Set to begin 6th grade, Brooke was “pure energy and joy,” her father said. Bringing people together and making them laugh was her greatest gift. She could run for hours without tiring and displayed that energy while playing lacrosse, soccer, basketball, softball and volleyball. It seemed there wasn’t a sport Brooke didn’t like.
After the flood, the girls were found holding hands.
Harber said he and Annie have leaned heavily on their faith as they struggle every day to go on without their only children. Yet he doesn’t think of them as gone, but in heaven where they are safe and encouraging him.
“I’ve come to understand that my relationship with the girls didn’t stop on the Fourth of July,” Harber said. “It’s expanding and evolving.”
The death toll is difficult to square with this age of warp-speed technological advancement and hyperconnectivity. The Fourth of July floods claimed the lives of more than 135 people, including locals and visitors from other parts of Texas and from out of state. The water swept away RVs and knocked houses off their foundations.
Among the victims: An Austin toddler ripped from his mother’s arms. College students from Beaumont sharing a cabin. A soccer coach and a teacher from Kerrville and their two children. A Kingwood family of three on their way to the rodeo.
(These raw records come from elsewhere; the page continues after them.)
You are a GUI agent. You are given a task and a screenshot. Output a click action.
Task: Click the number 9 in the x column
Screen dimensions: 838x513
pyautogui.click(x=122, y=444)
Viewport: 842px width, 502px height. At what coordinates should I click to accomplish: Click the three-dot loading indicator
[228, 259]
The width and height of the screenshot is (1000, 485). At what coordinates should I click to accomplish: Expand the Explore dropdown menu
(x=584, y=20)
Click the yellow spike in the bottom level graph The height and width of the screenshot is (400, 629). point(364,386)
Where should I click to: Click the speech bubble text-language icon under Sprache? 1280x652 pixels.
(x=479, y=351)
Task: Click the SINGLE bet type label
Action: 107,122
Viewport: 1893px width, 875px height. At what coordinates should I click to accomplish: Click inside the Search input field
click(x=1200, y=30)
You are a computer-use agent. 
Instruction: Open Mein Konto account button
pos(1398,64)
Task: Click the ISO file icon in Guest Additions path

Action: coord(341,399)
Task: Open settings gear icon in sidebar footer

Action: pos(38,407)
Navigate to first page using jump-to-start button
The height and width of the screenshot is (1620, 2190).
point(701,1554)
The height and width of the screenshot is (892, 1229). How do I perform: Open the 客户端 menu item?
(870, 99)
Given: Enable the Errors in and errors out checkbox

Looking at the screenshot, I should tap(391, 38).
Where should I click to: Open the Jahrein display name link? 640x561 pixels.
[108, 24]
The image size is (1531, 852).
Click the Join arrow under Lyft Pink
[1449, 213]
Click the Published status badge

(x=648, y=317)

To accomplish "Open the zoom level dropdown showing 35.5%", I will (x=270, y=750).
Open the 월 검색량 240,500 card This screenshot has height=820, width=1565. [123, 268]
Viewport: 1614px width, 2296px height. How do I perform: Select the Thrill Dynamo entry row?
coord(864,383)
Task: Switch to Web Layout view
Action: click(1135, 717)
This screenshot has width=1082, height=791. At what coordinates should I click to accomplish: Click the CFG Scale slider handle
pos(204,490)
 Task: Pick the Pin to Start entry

A Lewisville couple in their camper along the Guadalupe River, and another couple who had made the RV park their long-term home. A young father from Ingram who punched through a window to save his wife and kids. The list goes on and on.
The disaster finally moved Texas officials to do what they should have done a long time ago: mandate the installation of outdoor warning sirens along flood-prone areas. If only it hadn’t taken heartbreak of this magnitude to make it happen.